I (list): List of diffused nodes.
target (torch.Tensor): Target vector.
Returns:
K (list): List of potential source nodes.
G_bar (networkx.Graph): Subgraph containing potential source nodes.
- get_K_list(G, Y, I, target)[source]
Get the list of potential source nodes.
Args:
G (networkx.Graph): The input graph.
Y (int): Number of desired source nodes.
I (list): List of diffused nodes.
target (torch.Tensor): Target vector.
Returns:
K (list): List of potential source nodes.
- predict(G, Y, I, target, num_source)[source]

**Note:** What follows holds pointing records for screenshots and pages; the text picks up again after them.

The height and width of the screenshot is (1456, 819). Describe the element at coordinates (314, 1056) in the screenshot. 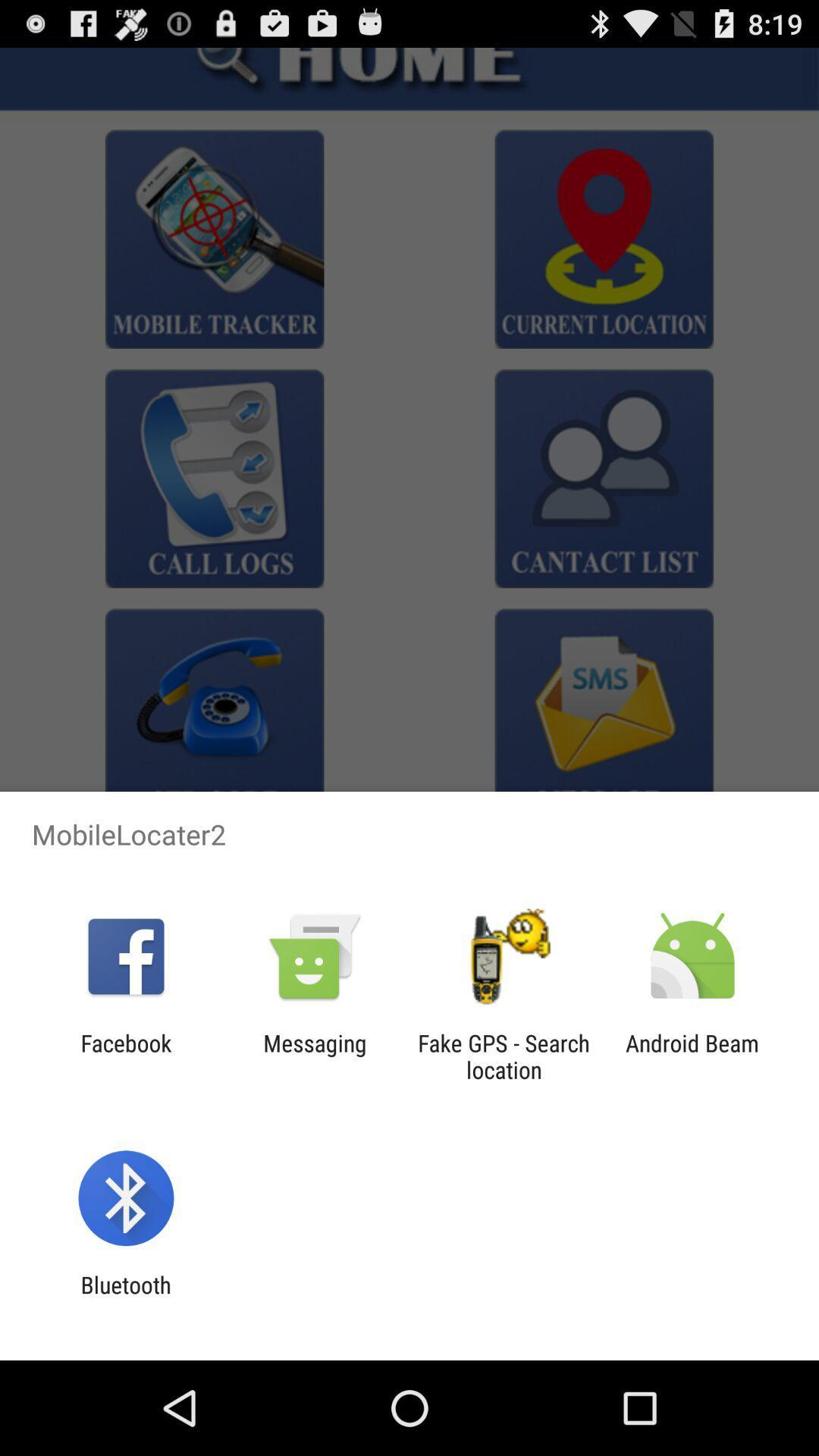

I see `item to the left of fake gps search icon` at that location.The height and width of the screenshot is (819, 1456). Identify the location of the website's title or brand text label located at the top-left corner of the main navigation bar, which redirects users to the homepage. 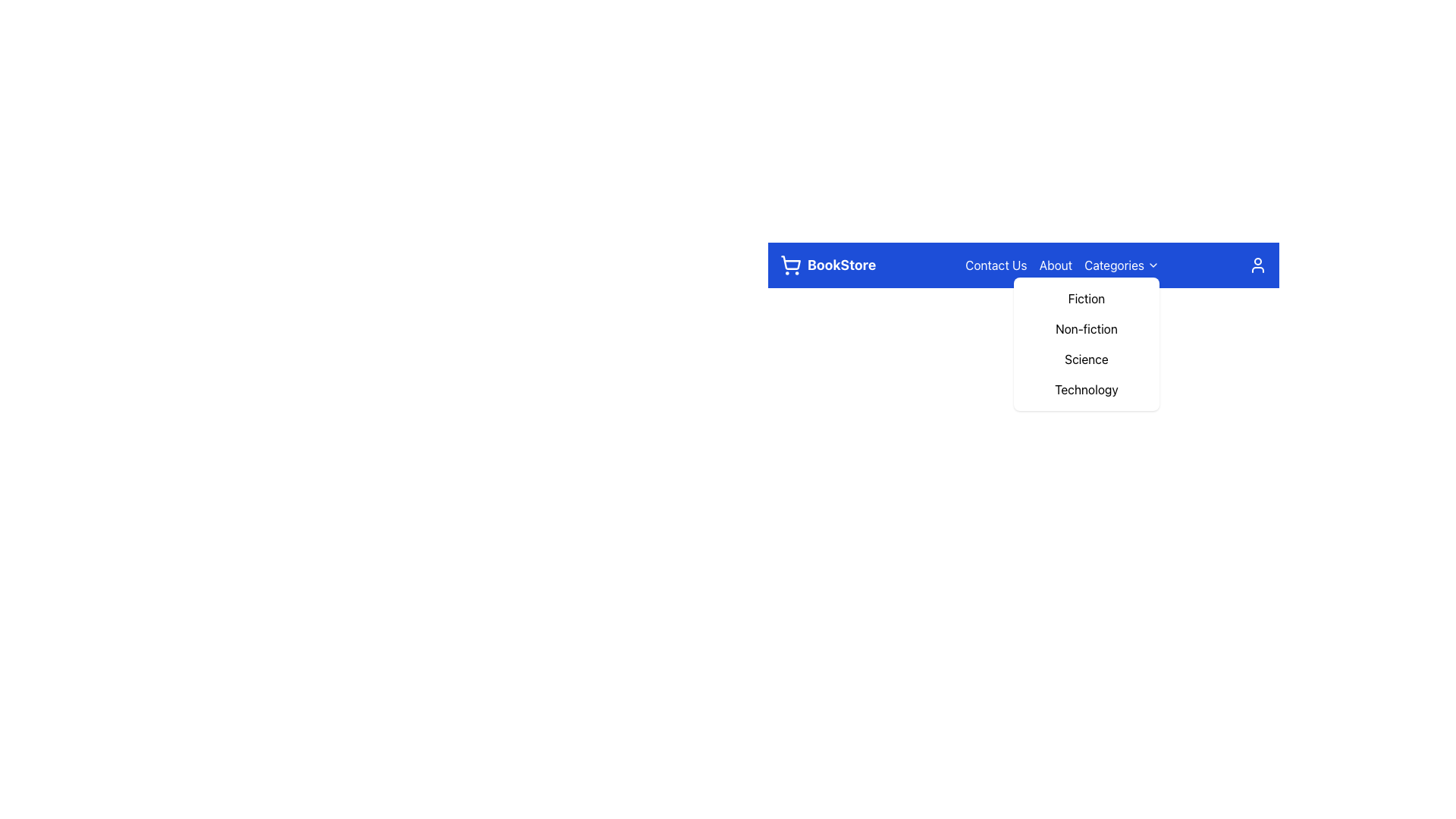
(827, 265).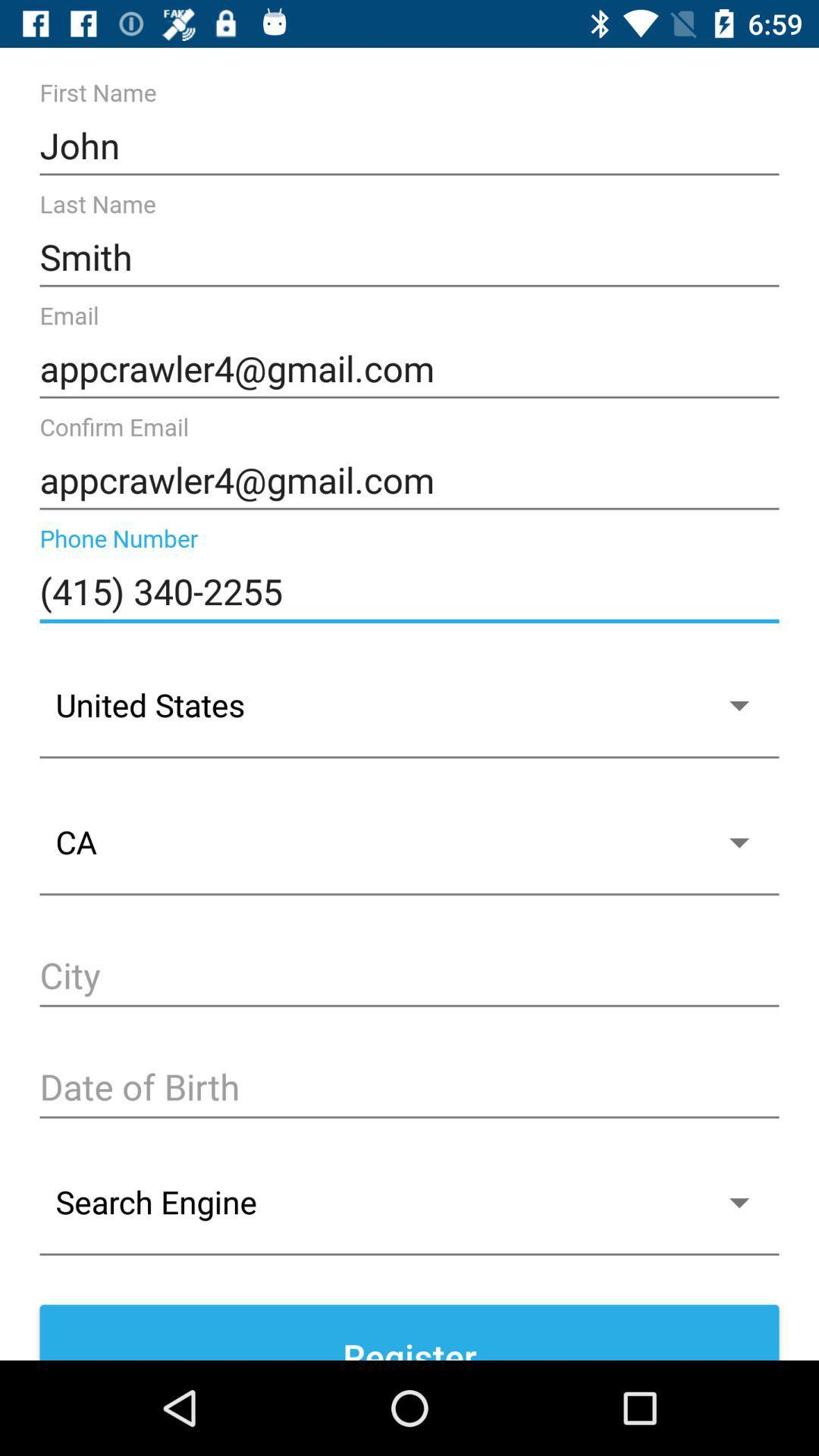  I want to click on fill in date of birth field, so click(410, 1088).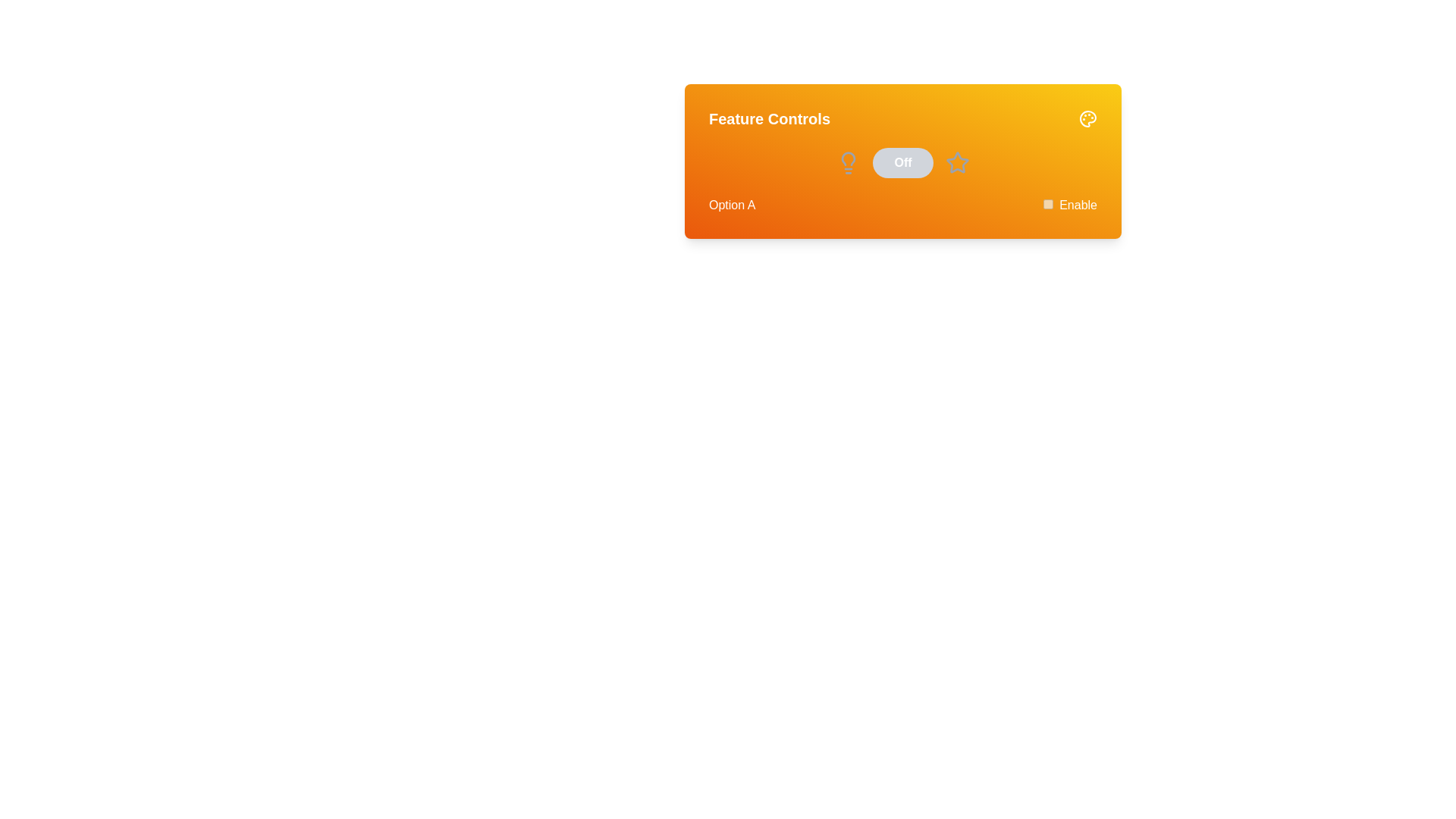  What do you see at coordinates (956, 162) in the screenshot?
I see `the star-shaped icon with a gray outline on an orange background` at bounding box center [956, 162].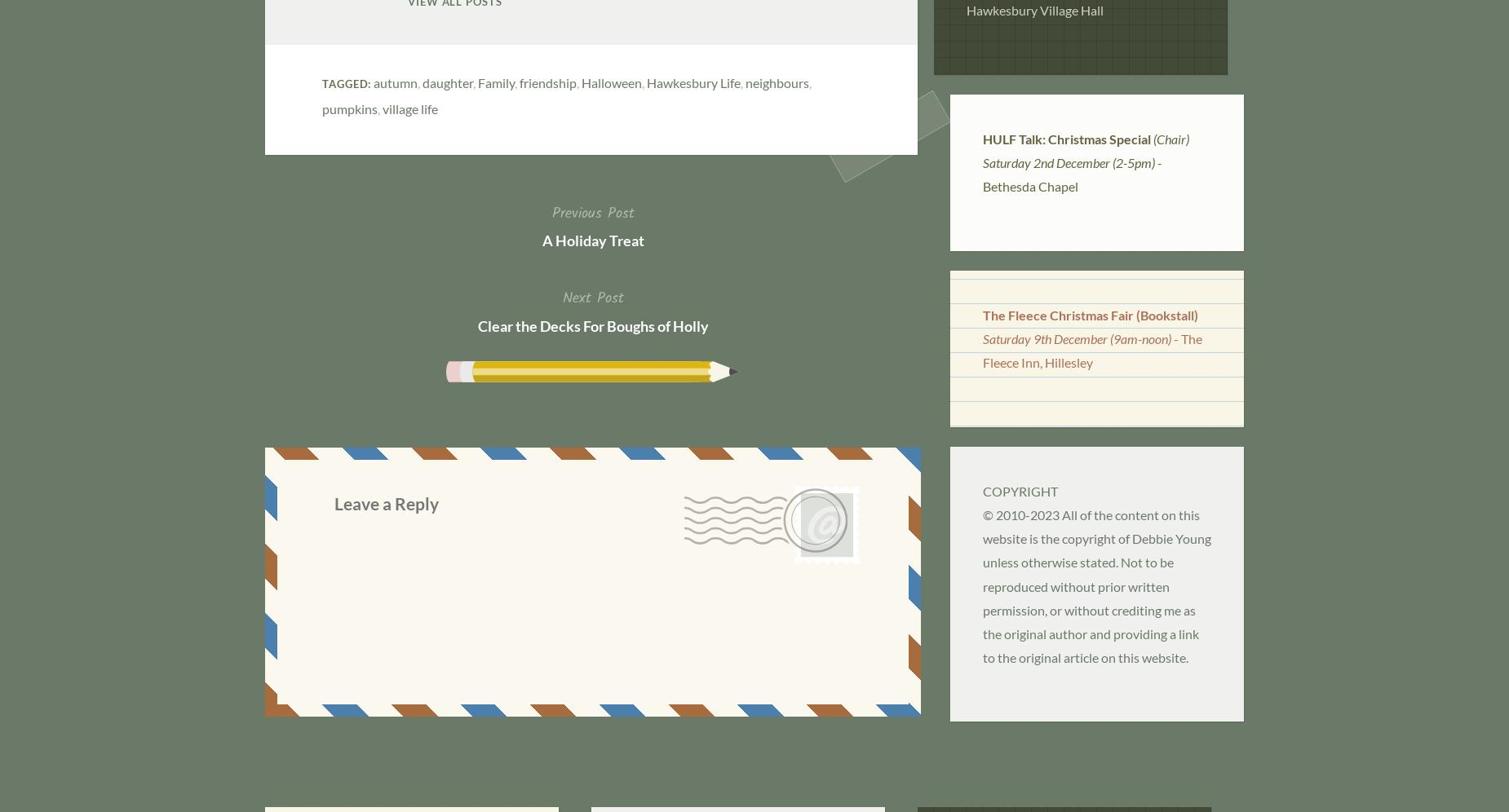  Describe the element at coordinates (349, 108) in the screenshot. I see `'pumpkins'` at that location.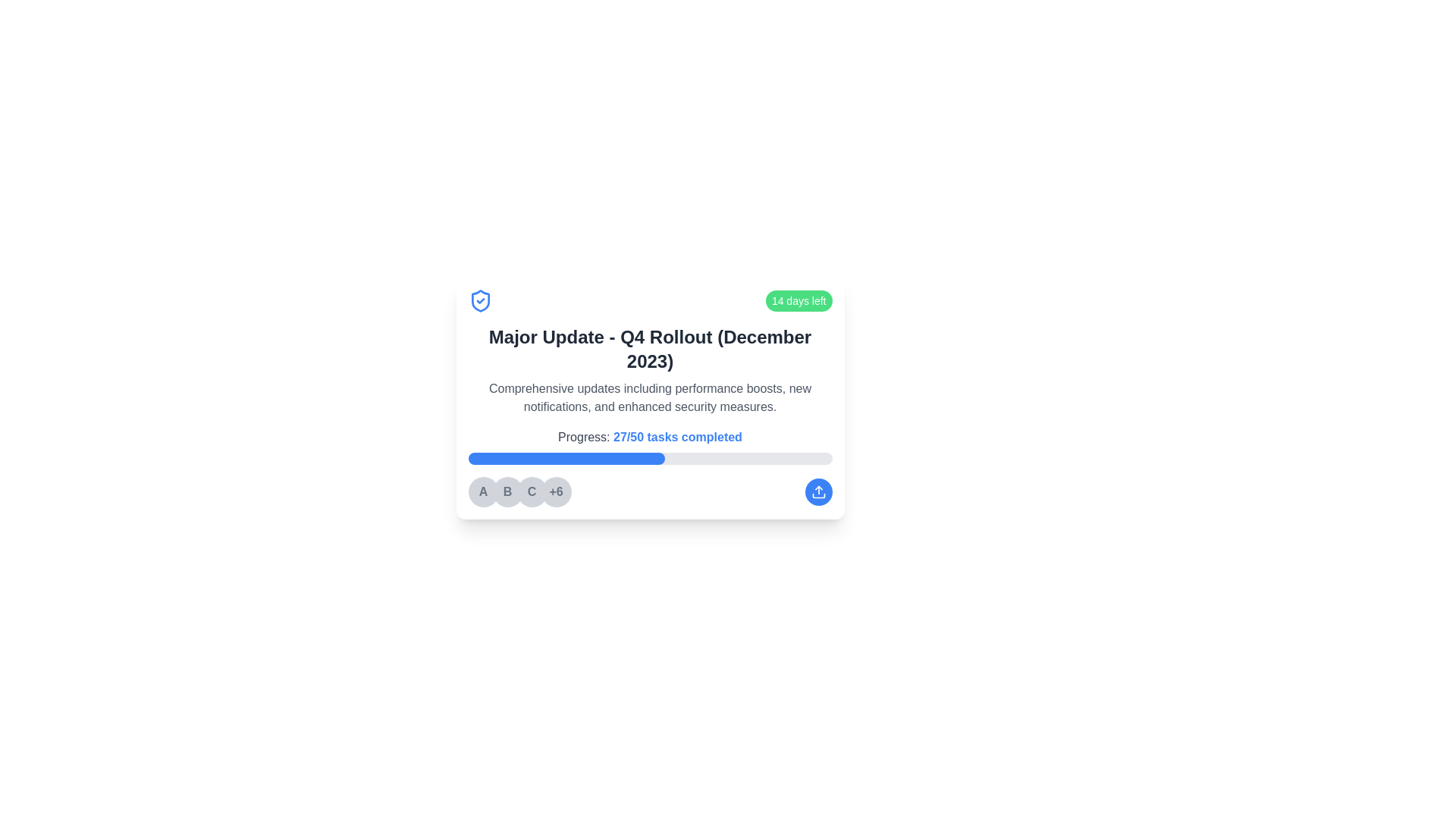  I want to click on the text element displaying '27/50 tasks completed', so click(676, 437).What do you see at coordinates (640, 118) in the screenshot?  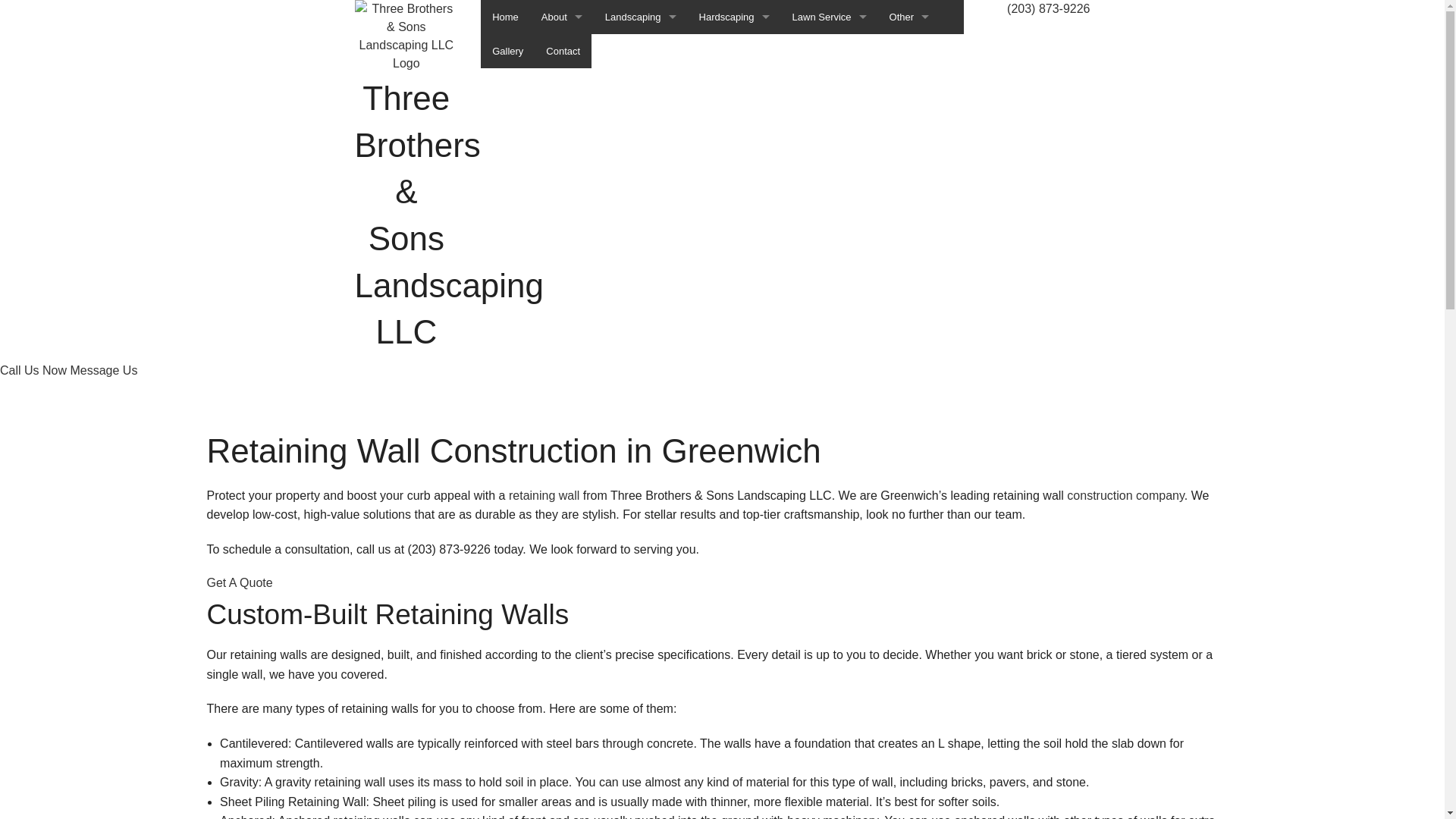 I see `'Landscaping Company'` at bounding box center [640, 118].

Prediction of the OJC algorithm.
Args:
G (networkx.Graph): The input graph.
Y (int): Number of source nodes.
I (list): List of diffused nodes.
target (torch.Tensor): Target vector.
num_source (int): Maximal number of source nodes.
Returns:
x (torch.Tensor): A binary vector representing identified potential source nodes.
- test(adj, test_dataset, Y)[source]
Test the OJC algorithm.
Args:
adj (scipy.sparse.csr_matrix): The adjacency matrix of the graph.
test_dataset (torch.utils.data.dataset.Subset): The test dataset.
Y (int): Number of source nodes.
Returns:
metric (Metric): Evaluation metric containing accuracy, precision, recall, F1 score, and AUC.
- train(adj, train_dataset, Y_list=[2, 5, 10])[source]
Train the OJC algorithm.
Args:
adj (scipy.sparse.csr_matrix): The adjacency matrix of the graph.
train_dataset (torch.utils.data.dataset.Subset): The train dataset.
Y_list (list): List of numbers of source nodes to try.
Returns:
opt_Y (int): Optimal number of source nodes.
opt_auc (float): Optimal Area Under the Curve (AUC) value.
train_f1 (float): Training F1 score value.